This is because no stroke survivor ever recieves a specific diagnosis and without a diagnosis there can be no comparison of therapies to see what works. All the medical establishment hopes for is that the penumbra recovers in time and that will be enough for ADLs.
Yes, but aren't people diagnosed with specific disorders after a stroke. For example, aphasia?
Maybe some have been diagnosed with aphasia but that is a symptom of the problem, which is damage to a specific area in the brain, either it is dead or damaged in the penumbra.. I don't think you will find a single survivor that was told that this particular area in the brain was damaged. In my case i was told I had a stroke with obvious hemiplegia and hemiparetic affects, but I was never told that 2/3rds of my motor cortex was dead and all of my pre-motor cortex was dead. Without that knowledge no one can compare their stroke therapies to anyone elses. That is why first person accounts sound wonderful because you project yourself into their shoes and hope the same effort will provide the same results. I have yet to see a personal account that described the damaged areas in detail.
The main bias against severe stroke survivors goes back 2400 years to Hippcrates time. ‘It is impossible to cure a severe attack of apoplexy and difficult to cure a mild one’ . Until survivors take over the research and strategy of rehabilitation I don't see this changing.
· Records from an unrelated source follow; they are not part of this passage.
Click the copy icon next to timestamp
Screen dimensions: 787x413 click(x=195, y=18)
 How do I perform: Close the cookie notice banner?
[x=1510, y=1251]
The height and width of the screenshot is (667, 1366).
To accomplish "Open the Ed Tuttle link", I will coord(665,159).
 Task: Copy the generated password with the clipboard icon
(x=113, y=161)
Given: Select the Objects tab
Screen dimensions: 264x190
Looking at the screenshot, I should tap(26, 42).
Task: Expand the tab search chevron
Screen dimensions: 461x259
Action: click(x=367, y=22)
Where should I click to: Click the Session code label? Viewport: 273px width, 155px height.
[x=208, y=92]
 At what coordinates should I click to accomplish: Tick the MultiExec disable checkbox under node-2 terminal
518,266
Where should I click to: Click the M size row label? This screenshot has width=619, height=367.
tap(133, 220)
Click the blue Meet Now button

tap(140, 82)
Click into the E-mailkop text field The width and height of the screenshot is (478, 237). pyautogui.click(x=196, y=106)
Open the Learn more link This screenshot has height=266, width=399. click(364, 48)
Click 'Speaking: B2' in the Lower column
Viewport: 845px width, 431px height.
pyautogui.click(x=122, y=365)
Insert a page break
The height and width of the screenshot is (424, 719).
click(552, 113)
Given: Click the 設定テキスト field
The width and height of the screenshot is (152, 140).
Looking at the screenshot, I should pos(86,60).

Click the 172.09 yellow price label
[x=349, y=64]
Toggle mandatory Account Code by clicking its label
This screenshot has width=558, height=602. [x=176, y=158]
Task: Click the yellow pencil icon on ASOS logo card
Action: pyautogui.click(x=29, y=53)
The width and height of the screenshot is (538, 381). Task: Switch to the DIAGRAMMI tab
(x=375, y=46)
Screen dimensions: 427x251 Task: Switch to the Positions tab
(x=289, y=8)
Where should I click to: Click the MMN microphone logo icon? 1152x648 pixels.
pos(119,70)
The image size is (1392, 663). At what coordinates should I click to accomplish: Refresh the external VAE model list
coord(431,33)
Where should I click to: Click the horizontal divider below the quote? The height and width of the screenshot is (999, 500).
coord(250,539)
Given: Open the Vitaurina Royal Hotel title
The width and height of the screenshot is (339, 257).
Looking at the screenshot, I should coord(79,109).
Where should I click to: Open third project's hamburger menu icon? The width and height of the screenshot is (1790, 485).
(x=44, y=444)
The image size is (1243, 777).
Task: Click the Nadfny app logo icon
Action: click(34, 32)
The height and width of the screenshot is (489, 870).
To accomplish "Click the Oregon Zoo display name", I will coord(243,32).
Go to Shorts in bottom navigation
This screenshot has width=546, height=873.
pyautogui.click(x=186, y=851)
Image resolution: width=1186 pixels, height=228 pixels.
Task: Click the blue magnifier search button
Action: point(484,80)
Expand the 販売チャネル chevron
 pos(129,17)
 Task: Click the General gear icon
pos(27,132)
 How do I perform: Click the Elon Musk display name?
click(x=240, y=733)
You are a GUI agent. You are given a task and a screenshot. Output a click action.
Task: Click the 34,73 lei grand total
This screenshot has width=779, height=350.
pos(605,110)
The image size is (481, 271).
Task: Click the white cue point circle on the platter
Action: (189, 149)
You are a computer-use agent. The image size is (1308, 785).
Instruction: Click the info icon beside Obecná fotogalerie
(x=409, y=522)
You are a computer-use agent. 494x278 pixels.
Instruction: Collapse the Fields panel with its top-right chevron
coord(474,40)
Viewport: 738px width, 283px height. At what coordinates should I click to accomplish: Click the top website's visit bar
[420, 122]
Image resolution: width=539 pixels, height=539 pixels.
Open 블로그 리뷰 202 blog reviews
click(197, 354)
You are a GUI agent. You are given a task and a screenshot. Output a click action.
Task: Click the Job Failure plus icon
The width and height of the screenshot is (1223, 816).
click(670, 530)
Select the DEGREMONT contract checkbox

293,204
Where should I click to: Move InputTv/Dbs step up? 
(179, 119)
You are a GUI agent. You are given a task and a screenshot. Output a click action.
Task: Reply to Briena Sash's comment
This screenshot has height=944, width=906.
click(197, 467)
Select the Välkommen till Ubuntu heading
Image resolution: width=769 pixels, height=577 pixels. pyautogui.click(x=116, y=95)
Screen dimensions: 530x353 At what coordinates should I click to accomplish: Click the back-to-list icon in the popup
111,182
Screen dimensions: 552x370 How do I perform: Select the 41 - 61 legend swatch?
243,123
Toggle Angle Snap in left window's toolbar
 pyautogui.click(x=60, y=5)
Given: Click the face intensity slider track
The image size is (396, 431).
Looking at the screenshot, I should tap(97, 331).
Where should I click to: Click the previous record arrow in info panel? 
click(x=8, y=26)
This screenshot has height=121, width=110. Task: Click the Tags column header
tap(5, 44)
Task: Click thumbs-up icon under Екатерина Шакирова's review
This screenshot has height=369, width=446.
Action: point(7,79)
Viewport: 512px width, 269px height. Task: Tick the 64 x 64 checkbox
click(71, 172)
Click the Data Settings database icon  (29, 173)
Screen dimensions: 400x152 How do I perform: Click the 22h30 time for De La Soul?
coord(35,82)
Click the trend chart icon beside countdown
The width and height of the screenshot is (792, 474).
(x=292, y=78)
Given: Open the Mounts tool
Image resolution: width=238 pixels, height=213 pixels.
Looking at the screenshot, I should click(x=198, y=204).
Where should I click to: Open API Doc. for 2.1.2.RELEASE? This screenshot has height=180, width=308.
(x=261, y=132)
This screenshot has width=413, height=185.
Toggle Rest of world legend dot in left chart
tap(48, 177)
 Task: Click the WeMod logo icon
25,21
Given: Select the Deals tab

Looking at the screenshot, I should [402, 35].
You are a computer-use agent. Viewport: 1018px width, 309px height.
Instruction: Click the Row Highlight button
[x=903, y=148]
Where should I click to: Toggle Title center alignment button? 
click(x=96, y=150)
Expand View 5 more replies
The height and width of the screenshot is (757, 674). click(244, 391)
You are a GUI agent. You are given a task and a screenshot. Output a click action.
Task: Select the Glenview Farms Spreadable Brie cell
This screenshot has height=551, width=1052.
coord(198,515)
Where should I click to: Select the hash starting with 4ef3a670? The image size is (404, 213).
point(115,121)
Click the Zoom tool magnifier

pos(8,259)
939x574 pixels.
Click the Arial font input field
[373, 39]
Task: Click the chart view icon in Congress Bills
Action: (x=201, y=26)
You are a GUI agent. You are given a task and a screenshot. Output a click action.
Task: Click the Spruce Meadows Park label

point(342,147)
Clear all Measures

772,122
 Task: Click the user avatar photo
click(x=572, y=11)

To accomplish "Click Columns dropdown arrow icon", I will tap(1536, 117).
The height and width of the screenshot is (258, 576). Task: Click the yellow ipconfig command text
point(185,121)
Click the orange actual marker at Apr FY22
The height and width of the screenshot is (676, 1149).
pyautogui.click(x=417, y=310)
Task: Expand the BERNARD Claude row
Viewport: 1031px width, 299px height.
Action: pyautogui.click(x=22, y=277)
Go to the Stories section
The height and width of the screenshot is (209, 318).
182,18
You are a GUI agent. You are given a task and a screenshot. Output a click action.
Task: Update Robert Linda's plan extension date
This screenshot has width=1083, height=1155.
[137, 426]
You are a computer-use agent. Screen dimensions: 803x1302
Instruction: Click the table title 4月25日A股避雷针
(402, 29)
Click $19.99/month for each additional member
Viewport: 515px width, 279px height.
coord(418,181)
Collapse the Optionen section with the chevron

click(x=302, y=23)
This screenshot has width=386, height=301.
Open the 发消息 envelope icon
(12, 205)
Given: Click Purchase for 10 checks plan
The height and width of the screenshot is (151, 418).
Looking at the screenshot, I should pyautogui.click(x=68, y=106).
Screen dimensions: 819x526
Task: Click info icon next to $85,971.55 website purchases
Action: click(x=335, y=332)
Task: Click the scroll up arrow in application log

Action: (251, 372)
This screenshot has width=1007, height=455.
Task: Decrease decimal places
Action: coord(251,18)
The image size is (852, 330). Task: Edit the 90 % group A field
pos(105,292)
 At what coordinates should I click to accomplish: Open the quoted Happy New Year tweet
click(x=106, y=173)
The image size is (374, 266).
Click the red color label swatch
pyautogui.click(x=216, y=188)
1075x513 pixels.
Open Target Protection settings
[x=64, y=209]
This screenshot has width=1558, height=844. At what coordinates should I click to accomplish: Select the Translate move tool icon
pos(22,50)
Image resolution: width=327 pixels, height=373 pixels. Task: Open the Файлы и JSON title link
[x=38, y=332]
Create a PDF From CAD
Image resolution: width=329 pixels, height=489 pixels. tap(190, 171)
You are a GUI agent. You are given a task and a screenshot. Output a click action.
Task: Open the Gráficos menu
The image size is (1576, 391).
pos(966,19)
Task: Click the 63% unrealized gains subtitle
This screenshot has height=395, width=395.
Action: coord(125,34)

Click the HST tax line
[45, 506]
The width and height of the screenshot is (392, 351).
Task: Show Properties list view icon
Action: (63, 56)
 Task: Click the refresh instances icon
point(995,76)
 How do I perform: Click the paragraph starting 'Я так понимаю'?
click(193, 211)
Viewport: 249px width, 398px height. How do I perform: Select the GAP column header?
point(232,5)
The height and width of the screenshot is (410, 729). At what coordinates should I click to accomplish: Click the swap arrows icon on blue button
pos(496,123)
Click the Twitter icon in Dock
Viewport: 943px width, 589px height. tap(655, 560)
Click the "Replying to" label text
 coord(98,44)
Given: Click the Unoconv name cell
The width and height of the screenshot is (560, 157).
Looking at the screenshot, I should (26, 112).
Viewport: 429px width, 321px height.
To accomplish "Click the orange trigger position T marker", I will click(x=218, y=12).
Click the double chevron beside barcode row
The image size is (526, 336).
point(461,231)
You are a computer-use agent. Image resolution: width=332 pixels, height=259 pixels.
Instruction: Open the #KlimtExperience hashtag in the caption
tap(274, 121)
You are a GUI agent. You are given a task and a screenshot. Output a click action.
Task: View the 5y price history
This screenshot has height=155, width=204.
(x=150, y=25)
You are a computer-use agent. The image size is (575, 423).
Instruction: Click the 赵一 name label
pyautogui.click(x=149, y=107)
As a speech pathologist that works in neuro-rehab, I am disturbed by your comment of receiving "little or no" therapy. It's difficult to really give you answers, without more information. Often after a 'severe" stroke, when the patient is in the acute stages, they are not able to participate in therapy and may have more medical issues at the time that prohibit therapy.
Please provide more information and maybe it can be explained more clearly.